Rosmala yang melihat itu, tak bisa berbuat banyak. Ia hanya menggeram marah.
"Atik, buruan bikin susunya!" Selalu seperti itu yang dilakukan Rosmala ketika kesal dengan Arka. Pengasuh cucunya yang jadi pelampiasan.
"Iya, Buk, sebentar!" seru Atik dari dapur.
Aditya yang ada di samping Rosmala hanya bisa mengusap punggung istrinya, seakan menyuruhnya untuk bersabar. Ia pun tak bisa berbuat banyak sebagai Ayah, sudah sering kali ia nasehati Arka tentang Zara yang tak bersalah sama sekali tapi anak itu terlalu keras kepala. Arka lebih memilih mengabaikan Zara demi egonya.
Di kamar Arka duduk di tepi ranjang. Ia mengambil foto Raswa yang ada di atas nakas. Memandangnya dengan perasaan terluka. Air mata lun lolos diam-diam.

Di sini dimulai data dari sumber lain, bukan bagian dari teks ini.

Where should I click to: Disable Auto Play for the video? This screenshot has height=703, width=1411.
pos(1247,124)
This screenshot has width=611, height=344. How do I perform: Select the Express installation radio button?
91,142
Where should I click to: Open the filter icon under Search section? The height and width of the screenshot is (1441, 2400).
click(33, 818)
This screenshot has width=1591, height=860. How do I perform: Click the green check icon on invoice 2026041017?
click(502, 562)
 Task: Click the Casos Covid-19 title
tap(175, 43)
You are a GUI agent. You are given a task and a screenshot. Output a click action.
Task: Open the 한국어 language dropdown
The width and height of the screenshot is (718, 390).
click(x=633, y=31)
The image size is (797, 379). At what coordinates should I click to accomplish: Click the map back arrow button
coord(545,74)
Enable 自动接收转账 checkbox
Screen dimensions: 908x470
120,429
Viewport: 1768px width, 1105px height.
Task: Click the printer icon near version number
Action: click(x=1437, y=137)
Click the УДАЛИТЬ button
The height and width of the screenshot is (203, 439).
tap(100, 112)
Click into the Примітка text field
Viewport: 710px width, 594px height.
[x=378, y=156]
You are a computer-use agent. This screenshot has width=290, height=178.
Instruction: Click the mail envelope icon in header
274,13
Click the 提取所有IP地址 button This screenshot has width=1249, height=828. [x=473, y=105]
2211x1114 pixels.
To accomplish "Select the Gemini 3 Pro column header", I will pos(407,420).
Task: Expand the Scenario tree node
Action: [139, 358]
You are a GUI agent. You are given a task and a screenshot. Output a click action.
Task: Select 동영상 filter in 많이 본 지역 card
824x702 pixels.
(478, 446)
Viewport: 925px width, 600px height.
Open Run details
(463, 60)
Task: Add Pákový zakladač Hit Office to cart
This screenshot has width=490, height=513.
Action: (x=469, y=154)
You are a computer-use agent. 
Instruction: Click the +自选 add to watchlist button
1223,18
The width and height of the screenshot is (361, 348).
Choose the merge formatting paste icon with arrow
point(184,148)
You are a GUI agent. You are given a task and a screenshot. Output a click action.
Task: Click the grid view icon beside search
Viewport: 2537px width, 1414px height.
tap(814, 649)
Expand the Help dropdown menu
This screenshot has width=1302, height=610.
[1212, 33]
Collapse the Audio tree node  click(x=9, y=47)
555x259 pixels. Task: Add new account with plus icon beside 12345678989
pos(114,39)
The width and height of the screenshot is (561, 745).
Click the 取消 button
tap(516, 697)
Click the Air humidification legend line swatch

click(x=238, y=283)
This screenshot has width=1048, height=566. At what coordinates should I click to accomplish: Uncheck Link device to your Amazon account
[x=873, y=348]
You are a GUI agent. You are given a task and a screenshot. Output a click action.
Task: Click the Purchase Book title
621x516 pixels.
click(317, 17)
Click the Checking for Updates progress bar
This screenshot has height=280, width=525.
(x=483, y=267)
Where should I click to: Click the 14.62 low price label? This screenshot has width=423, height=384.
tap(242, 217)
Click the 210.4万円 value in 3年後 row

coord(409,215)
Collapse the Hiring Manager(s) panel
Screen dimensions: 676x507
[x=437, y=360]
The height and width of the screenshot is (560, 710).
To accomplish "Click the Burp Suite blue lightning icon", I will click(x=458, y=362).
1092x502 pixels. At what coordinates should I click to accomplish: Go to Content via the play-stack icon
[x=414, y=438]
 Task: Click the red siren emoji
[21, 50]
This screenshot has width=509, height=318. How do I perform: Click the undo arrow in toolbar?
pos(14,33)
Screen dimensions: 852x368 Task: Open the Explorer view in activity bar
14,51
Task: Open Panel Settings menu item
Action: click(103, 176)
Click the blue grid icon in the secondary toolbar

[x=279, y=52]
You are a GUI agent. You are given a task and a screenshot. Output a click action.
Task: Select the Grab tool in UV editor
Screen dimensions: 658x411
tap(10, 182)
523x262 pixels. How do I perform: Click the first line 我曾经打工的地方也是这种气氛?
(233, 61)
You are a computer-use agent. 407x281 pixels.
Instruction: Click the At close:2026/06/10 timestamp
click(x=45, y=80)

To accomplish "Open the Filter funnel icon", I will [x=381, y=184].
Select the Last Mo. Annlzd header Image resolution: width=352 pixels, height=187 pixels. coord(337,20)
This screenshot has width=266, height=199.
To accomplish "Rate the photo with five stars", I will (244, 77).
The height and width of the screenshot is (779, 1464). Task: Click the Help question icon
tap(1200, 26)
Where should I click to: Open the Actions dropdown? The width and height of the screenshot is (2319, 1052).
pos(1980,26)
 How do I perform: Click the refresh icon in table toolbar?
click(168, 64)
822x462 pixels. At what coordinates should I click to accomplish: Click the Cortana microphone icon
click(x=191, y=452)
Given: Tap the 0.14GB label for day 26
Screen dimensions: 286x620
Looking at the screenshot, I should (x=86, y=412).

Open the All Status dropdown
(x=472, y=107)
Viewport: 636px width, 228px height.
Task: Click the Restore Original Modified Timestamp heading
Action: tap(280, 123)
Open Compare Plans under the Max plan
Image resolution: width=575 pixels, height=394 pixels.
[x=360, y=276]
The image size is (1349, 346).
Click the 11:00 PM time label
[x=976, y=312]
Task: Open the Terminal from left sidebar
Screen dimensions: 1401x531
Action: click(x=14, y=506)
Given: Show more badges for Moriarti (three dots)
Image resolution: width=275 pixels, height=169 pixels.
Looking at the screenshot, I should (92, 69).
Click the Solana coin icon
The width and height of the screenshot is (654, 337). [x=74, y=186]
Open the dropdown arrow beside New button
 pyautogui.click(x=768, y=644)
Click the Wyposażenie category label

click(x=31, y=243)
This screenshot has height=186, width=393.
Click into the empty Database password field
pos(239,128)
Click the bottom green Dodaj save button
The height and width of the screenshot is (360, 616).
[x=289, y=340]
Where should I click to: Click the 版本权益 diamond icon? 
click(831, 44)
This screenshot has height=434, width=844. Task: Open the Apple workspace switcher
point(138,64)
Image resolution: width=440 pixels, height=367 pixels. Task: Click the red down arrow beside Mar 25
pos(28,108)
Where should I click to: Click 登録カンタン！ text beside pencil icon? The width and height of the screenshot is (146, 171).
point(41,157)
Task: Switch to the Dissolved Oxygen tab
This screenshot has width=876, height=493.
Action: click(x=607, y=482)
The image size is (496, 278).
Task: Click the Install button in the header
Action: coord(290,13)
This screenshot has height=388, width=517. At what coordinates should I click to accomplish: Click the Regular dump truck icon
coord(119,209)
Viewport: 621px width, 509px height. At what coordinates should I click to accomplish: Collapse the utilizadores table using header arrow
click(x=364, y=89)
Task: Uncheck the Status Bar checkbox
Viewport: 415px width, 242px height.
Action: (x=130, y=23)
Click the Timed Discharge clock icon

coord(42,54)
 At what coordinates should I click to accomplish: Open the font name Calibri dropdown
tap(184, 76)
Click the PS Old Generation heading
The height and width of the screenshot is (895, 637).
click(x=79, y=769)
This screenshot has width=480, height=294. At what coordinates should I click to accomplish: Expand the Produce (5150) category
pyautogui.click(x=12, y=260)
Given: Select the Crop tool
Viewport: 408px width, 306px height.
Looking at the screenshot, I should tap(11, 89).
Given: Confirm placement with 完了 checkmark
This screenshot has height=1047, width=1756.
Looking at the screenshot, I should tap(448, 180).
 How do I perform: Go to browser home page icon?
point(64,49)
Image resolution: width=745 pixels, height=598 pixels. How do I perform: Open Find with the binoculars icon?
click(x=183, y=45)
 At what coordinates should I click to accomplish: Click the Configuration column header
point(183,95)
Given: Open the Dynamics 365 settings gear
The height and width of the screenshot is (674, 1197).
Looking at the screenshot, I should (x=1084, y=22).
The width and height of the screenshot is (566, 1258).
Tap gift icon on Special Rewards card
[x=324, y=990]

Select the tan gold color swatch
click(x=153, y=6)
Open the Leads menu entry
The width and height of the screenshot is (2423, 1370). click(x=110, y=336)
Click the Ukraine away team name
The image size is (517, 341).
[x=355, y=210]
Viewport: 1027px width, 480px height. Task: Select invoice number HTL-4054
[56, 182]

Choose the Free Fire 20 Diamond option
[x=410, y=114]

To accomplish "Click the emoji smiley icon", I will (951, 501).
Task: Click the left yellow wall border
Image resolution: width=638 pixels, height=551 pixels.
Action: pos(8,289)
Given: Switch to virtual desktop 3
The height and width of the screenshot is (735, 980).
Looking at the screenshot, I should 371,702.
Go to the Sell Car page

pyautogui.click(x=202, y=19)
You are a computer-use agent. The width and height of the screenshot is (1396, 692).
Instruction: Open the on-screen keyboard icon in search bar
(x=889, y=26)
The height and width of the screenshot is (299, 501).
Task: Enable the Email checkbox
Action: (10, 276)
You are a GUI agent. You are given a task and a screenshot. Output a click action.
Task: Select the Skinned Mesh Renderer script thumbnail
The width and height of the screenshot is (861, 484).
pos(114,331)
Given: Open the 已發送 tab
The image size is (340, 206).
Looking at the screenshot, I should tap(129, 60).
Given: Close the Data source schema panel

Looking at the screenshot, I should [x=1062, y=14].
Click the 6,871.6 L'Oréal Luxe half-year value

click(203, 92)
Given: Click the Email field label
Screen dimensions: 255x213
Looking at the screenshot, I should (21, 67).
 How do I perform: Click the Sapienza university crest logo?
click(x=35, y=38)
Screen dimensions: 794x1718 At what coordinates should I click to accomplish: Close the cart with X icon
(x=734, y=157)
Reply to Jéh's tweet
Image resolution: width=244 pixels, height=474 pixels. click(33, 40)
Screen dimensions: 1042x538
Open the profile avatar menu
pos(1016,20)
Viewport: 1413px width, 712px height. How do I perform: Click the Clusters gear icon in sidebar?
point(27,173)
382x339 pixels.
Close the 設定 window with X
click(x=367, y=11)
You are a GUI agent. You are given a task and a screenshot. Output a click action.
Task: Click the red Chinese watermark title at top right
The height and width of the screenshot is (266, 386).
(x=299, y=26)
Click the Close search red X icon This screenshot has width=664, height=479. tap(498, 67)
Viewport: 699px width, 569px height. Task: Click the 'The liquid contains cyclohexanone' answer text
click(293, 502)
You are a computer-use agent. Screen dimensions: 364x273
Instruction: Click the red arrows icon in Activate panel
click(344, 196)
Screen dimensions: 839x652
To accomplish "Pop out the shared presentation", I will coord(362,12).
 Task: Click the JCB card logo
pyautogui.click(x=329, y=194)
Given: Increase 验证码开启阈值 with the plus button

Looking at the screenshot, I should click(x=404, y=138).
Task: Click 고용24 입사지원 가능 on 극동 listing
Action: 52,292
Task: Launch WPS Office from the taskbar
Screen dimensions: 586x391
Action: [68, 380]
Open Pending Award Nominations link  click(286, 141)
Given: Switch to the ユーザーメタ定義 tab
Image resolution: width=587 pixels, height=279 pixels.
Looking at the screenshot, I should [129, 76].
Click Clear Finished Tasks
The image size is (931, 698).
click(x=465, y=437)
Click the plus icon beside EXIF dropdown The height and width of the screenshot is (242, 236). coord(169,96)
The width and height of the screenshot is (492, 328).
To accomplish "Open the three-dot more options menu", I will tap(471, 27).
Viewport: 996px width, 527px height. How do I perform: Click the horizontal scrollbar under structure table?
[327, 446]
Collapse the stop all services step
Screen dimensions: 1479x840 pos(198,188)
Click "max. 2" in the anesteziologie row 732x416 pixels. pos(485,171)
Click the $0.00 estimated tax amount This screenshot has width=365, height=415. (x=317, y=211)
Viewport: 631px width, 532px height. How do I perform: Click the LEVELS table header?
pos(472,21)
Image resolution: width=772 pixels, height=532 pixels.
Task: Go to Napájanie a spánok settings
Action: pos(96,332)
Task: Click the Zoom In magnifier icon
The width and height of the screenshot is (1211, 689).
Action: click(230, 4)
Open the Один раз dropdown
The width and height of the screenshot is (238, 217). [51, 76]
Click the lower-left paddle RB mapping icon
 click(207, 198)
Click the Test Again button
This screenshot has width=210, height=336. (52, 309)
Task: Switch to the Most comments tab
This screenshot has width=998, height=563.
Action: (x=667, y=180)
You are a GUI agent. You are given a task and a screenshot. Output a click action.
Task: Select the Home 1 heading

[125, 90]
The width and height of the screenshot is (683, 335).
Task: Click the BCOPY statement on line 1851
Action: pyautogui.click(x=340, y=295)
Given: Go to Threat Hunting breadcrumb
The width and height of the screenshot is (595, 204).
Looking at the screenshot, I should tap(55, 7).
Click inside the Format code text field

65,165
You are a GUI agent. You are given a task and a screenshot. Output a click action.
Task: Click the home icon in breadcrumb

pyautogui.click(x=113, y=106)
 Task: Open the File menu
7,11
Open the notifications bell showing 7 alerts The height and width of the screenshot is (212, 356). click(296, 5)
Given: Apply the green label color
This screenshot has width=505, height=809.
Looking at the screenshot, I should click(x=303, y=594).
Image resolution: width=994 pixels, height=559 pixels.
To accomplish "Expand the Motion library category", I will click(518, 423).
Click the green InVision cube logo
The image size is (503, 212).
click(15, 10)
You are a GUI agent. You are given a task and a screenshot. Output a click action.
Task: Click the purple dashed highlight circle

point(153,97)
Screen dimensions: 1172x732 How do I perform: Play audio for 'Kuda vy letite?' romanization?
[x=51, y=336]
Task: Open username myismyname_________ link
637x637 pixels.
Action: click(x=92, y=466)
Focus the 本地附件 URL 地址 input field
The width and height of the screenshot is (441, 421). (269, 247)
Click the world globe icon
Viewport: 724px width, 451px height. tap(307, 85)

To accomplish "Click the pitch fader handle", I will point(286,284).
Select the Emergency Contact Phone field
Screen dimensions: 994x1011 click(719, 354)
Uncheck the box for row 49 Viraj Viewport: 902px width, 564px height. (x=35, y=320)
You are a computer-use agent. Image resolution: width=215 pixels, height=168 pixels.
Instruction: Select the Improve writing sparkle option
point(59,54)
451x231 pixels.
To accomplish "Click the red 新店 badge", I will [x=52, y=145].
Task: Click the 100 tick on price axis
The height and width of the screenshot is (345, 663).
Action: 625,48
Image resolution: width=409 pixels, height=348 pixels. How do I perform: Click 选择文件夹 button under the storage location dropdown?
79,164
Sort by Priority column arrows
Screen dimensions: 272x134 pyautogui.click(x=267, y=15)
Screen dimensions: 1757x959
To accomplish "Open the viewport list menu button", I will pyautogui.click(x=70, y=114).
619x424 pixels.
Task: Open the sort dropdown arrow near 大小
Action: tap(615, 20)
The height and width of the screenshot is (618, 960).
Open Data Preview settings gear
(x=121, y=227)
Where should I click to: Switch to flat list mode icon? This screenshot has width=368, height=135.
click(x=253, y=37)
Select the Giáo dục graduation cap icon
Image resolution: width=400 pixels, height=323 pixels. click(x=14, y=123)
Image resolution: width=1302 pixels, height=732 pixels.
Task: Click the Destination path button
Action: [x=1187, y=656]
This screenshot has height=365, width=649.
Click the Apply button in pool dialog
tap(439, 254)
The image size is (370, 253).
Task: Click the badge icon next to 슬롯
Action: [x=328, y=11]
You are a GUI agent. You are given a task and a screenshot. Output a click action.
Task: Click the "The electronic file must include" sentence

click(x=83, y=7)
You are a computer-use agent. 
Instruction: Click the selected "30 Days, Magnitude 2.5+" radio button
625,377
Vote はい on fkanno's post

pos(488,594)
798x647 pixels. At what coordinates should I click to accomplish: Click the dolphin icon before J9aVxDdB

Sampai detik ini, Arka seolah belum bisa menerima jika istrinya telah tiada. Kepergian yang mendadak membuatnya tak mampu ikhlas. Sehari sebelum Raswa melahirkan, mereka berdua masih asik masyuk dalam canda. Sampai Raswa merasakan kontraksi hebat, dan dilarikan ke rumah sakit.
Raswa berhasil melahirkan bayinya dengan selamat, tapi dia sendiri tak bisa tertolong karena perdarahan yang tak kunjung henti. Kepergian Raswa yang mendadak dan seolah tanpa pamit membuat Arka tak bisa menerima semua. Bahkan saat perawat memberikan bayi kecilnya, Arka seolah tak bisa menerima.
Ia tak mau menyalahkan Zara atas kematian Raswa, tapi ia pun belum mampu menatap bayi itu, sebab Zara selalu mengingatkan dirinya akan Raswa.
Kepergian Raswa adalah patah hati terbesarnya. Kini orang tuanya meminta dirinya untuk menikah dengan wanita yang tak ia kenal, sementara Raswa masih menjadi ratu di hatinya.
Arka bahkan tak membayangkan pernikahan seperti apa nanti yang akan ia bangun dengan Maira. Bisakah ia menjalani perannya sebagai suami yang sebenarnya, atau hanya memerankan suami seperti keinginan mamanya?